To summarize the articles:
Americans get way too excited. Calm down. Even if children are trying to manipulate you, they're too childish to do it well, so ignore it. The nuclear family is an utterly retarded idea. Hunter tribes don't need to hit their children and neither should you. 


Americans by and large are too narcissistic/childish to be decent parents, regardless of how well you advise them about parenting. Europeans must have had hunter-style parenting at one point, but the knowledge was interrupted by something. I suspect it's largely from Prussian school exposure, what with Prussian school being specifically designed to make the victims childish. Might also have been the black plague.

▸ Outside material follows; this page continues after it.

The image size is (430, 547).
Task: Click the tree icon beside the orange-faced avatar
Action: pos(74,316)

You are most likely not childish and narcissistic, but you will have picked up bad habits from being around everyone else. A quick examination of the habits' stupidity will break them almost immediately.

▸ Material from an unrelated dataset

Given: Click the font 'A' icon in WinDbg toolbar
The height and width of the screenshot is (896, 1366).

Children are excitable, which means parents don't need to be. The mildest reward or punishment is sufficiently intense to affect their behaviour. (If you have memories that go further back than three days, you may recall this yourself.) You know you're bigger than a kid, right? Don't get bound up in shoulds or oughts. If you can't stand it, you don't have to put up with it. Physically abjure it. E.g. if tantrums in the grocery store are such a huge issue, stop taking them shopping with you. You're a big boy aren't you? Figure it out.

Because you're in control, you can calm down. If you're calm, the children will be much less stressed. If the children aren't wound up, they don't snap. If the kids aren't going nuts, it is much easier to remain calm. (This also works okay on animals.)

"Sally just approached everything they did with the most calmness and composure I have ever seen. At one point, a little toddler, maybe 18 months at the time, I think he was pulling the dog's tail or something. Sally picked him up and, when she did, he scratched her face so hard that it was bleeding. I would have been irate, but Sally, I saw her kind of clench her teeth, and just say, in the calmest voice, “We don’t do this.” Then she took him and flipped him around with this playful helicopter move, and they both started laughing. Then it was over—there was no conflict around it."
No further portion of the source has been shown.